◆ EXERCISE INPUT:
::::
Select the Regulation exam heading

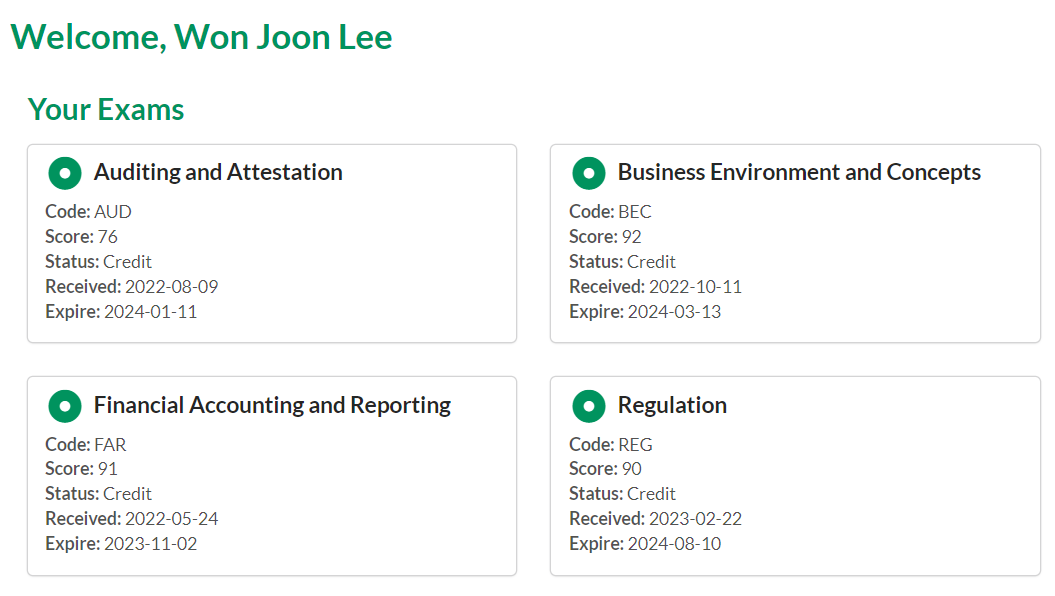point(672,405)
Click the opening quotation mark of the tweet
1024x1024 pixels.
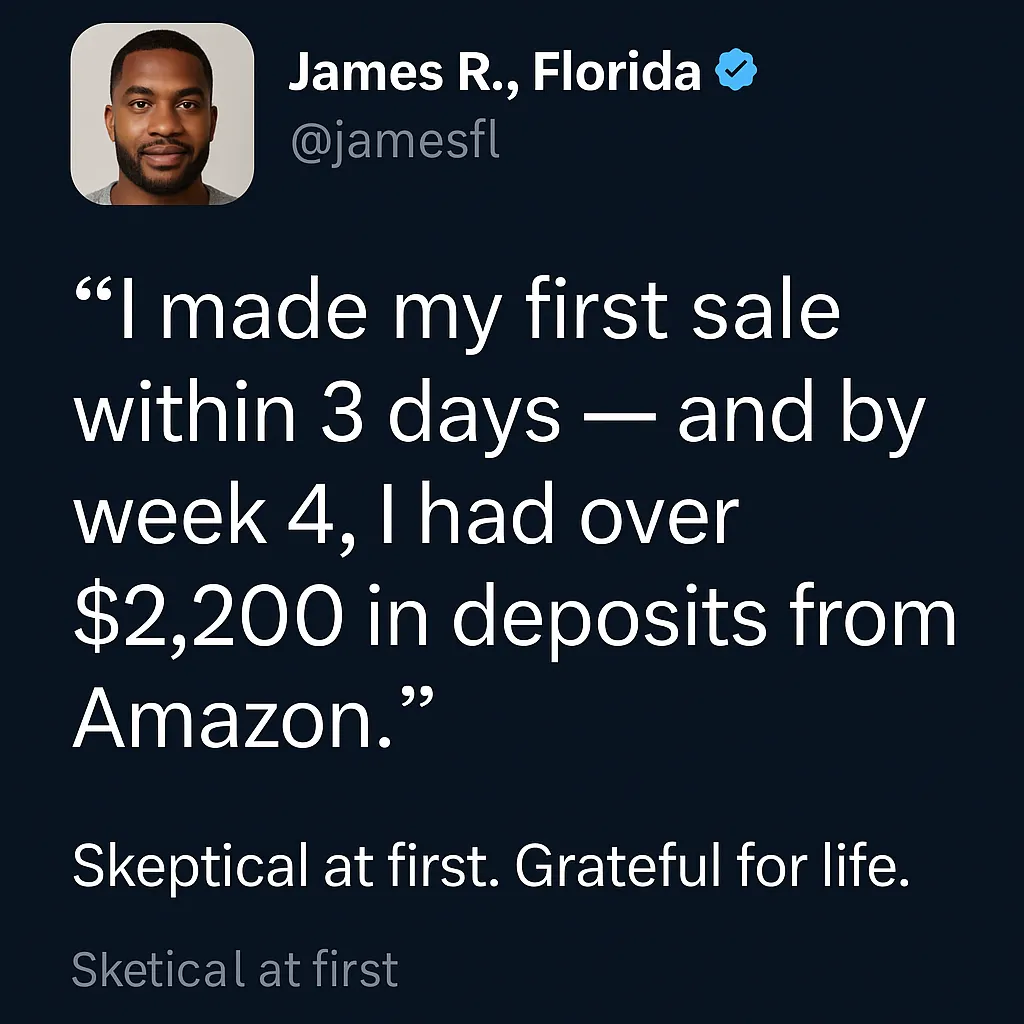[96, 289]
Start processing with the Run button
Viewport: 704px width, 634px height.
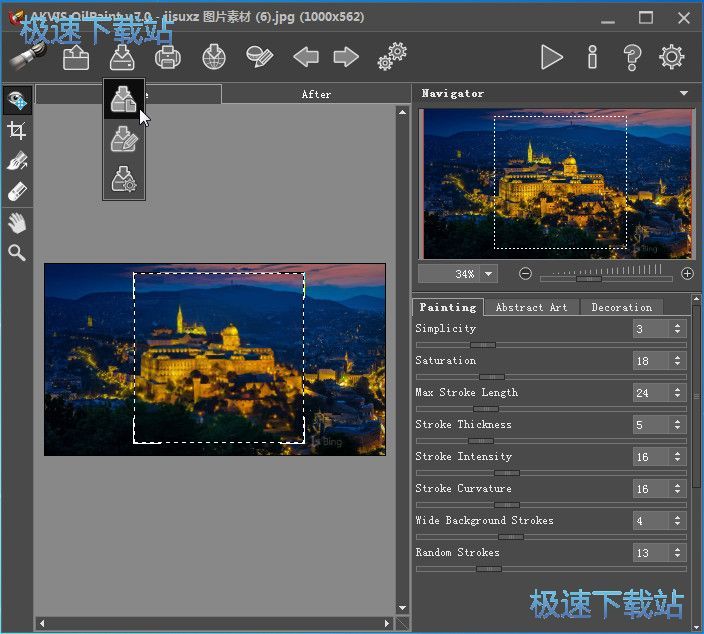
::::
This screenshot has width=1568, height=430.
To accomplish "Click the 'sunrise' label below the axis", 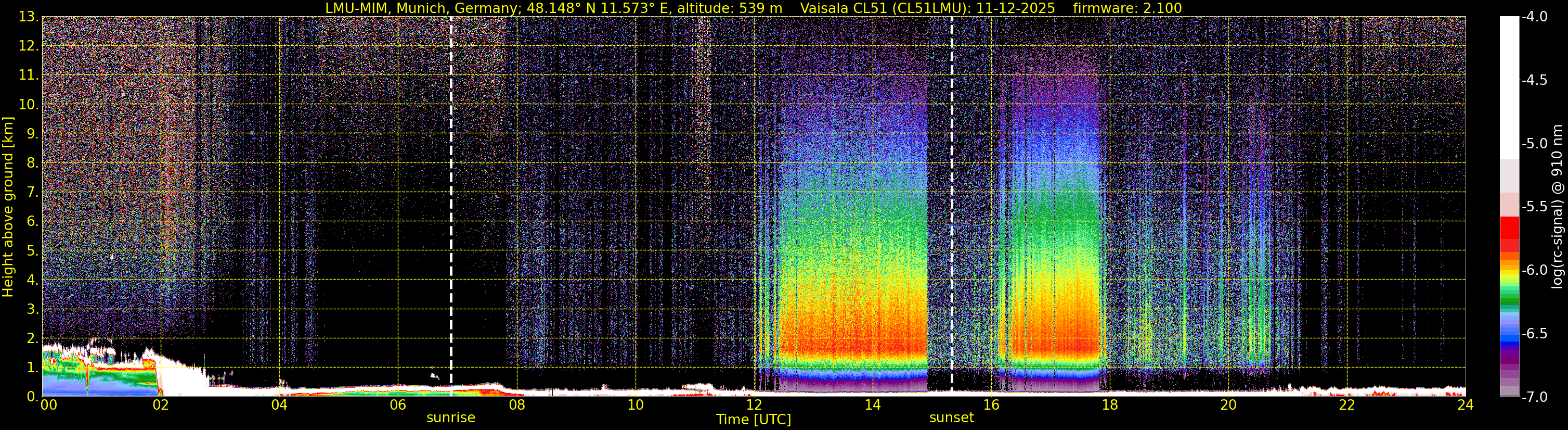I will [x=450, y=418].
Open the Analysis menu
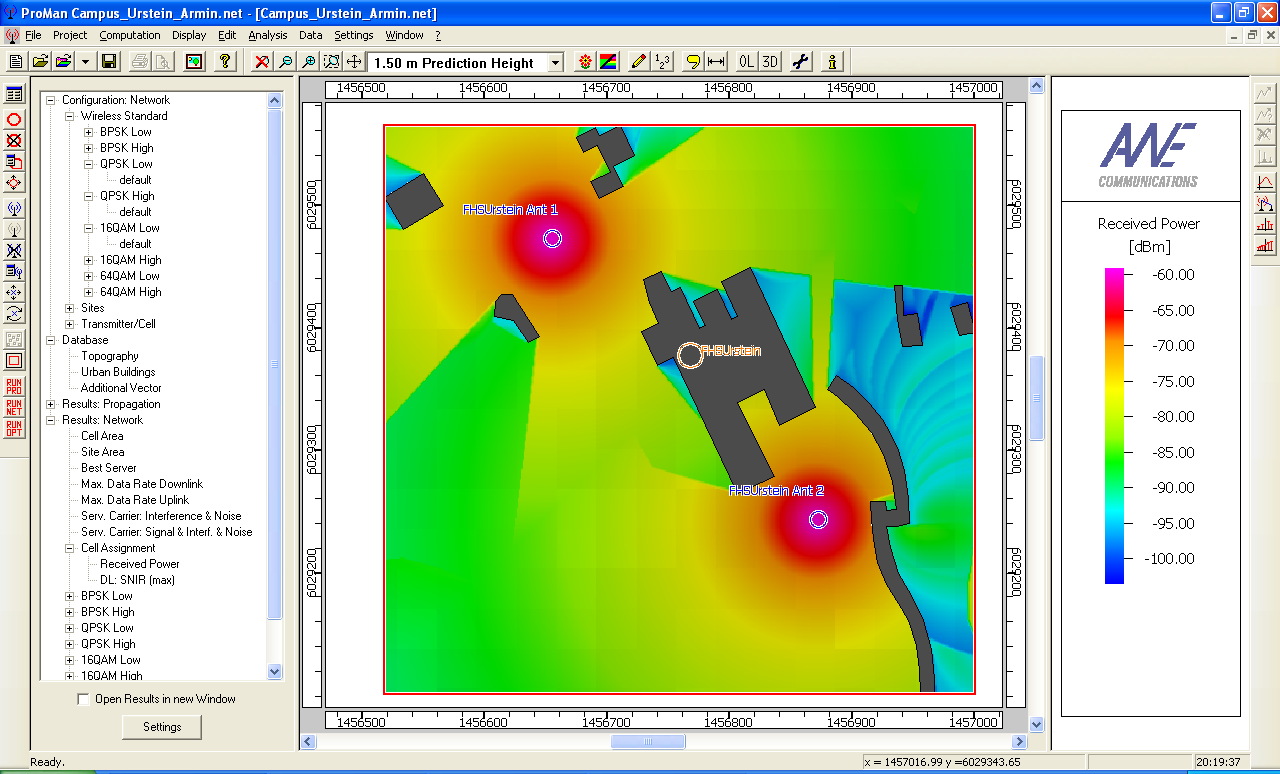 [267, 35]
::::
◆ INSTRUCTION: Please update the material between the lines holding "Select the Regulation exam heading" and "Viewport: 704px width, 634px height.", inclusive, swapping "Run button" for "Go button" and changing nothing else. Omit the pictures from your answer.

◆ ANSWER FOR THE TASK:
Select the Regulation exam heading

point(672,405)
Click the opening quotation mark of the tweet
1024x1024 pixels.
[96, 289]
Start processing with the Go button
Viewport: 704px width, 634px height.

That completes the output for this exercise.